Bununla birlikte Üngör, OECD verilerine göre Çin’in Mart’ta yüzde 9,8’lik büyük bir düşüş gösterdiğini, bu arada Avustralya’nın yüzde 0,3 düşüşle nispeten güçlü kaldığını, Japonya’nın yüzde 0,6 ve ABD’nin de yüzde 1,3 düştüğünü aktardı.“Çin’in GSYİH’si, 2020 yılının ilk çeyreğinde 2009 küresel mali krizinden daha fazla gerilerken durum Avustralya, Japonya, Yeni Zelanda ve ABD için tersi oldu.”
1978’de Çin’in dünyanın en fakir ülkelerinden biriyken ve küresel ekonomiyle zar zor meşgulken, bugün ABD’den sonra dünyanın ikinci büyük ekonomisi haline geldiği vurgulandı. Çin’in her yere ihracat yaptığı ve herhangi bir küresel krizin doğal olarak ihracat yapan Çinli firmalara zarar verdiğini söyledi. Dolayısıyla küresel krizde en çok Çinli şirketler arasında imalat sanayi ve ihracat acentalarının darbe aldığını belirtti.
Bununla birlikte, Çin’in iç pazarı, ulusal markaların işlerini sürdürmeleri için yeterince büyüktü ve bu, bazı ulusal şirketlerin küresel finansal kriz sırasında hayatta kalmasına yardımcı oldu.

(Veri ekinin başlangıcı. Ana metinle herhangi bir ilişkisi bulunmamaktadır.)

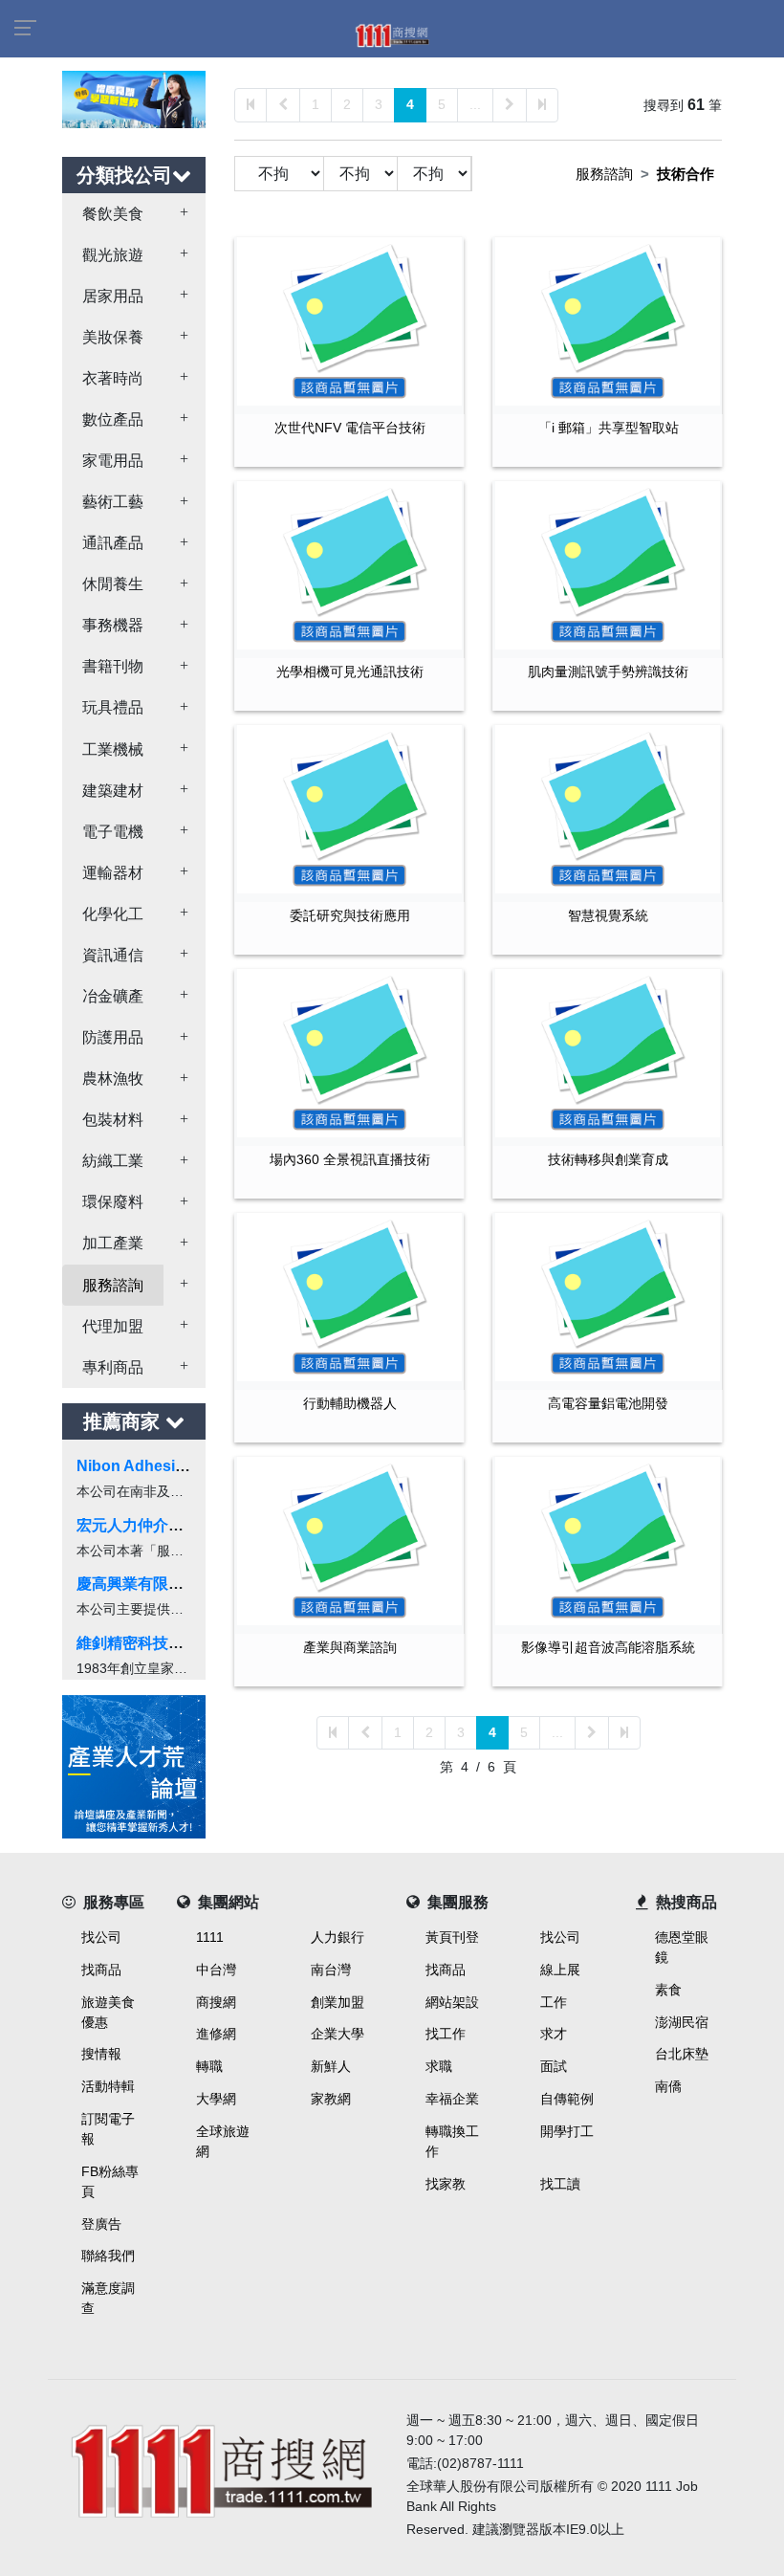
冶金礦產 (112, 996)
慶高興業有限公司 (137, 1583)
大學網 (216, 2098)
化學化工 (112, 914)
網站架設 (452, 2002)
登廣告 (101, 2224)
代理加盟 (112, 1326)
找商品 (101, 1969)
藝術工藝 (112, 502)
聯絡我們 (108, 2255)
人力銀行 (337, 1937)
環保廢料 (112, 1202)
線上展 (560, 1969)
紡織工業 (112, 1161)
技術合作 (685, 173)
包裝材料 (112, 1120)
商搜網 (216, 2002)
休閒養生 (112, 584)
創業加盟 (337, 2002)
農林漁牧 (112, 1078)
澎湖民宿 (681, 2022)
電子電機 (112, 832)
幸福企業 (452, 2098)
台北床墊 (681, 2053)
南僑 (668, 2086)
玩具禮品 (112, 707)
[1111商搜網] (392, 34)
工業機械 (112, 749)
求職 (438, 2066)
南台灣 (331, 1969)
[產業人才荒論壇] (134, 1765)
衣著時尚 (112, 378)
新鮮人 (331, 2066)
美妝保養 (112, 337)
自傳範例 (567, 2098)
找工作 (445, 2033)
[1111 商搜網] (220, 2466)
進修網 (216, 2033)
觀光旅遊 (112, 255)
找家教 (445, 2183)
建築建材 (112, 790)
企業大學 (337, 2033)
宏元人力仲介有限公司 (152, 1525)
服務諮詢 (112, 1285)
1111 (210, 1937)
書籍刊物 (112, 666)
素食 (668, 1989)
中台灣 (216, 1969)
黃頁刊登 (452, 1937)
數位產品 (112, 419)
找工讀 (560, 2183)
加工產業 (112, 1243)
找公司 (101, 1937)
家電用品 (112, 460)
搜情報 (101, 2053)
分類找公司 (124, 175)
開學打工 (567, 2131)
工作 (553, 2002)
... (475, 104)
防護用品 (112, 1037)
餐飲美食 (112, 214)
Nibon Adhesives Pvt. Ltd (168, 1466)
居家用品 (112, 296)
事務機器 (112, 625)
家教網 (331, 2098)
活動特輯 (108, 2086)
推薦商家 (124, 1421)
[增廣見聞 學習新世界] (134, 98)
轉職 (209, 2066)
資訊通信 (112, 955)
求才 (553, 2033)
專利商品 (112, 1367)
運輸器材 (112, 873)
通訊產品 (112, 543)
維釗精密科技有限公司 (152, 1643)
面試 (553, 2066)
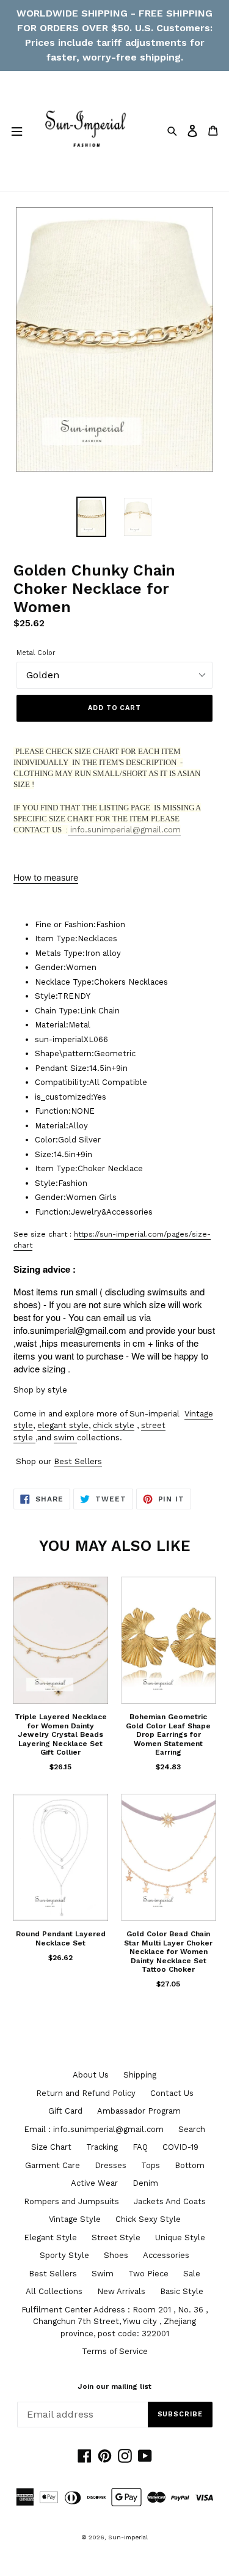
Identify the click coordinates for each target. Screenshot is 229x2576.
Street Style (116, 2237)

Tüm bu olguların üzerini çizen Üngör, Çin’i gezegenin üretim deposu olarak tanımlayarak ilk çeyrekteki tarihi daralmanın kasvetli bir tablo çizdiğini hatırlattı. Yine de baz toparlanmaların görüldüğünü ve önümüzdeki günlerde gelecek verilerin ekonomik daralmanın boyutunu anlamak için görünüme ışık tutacağını savundu.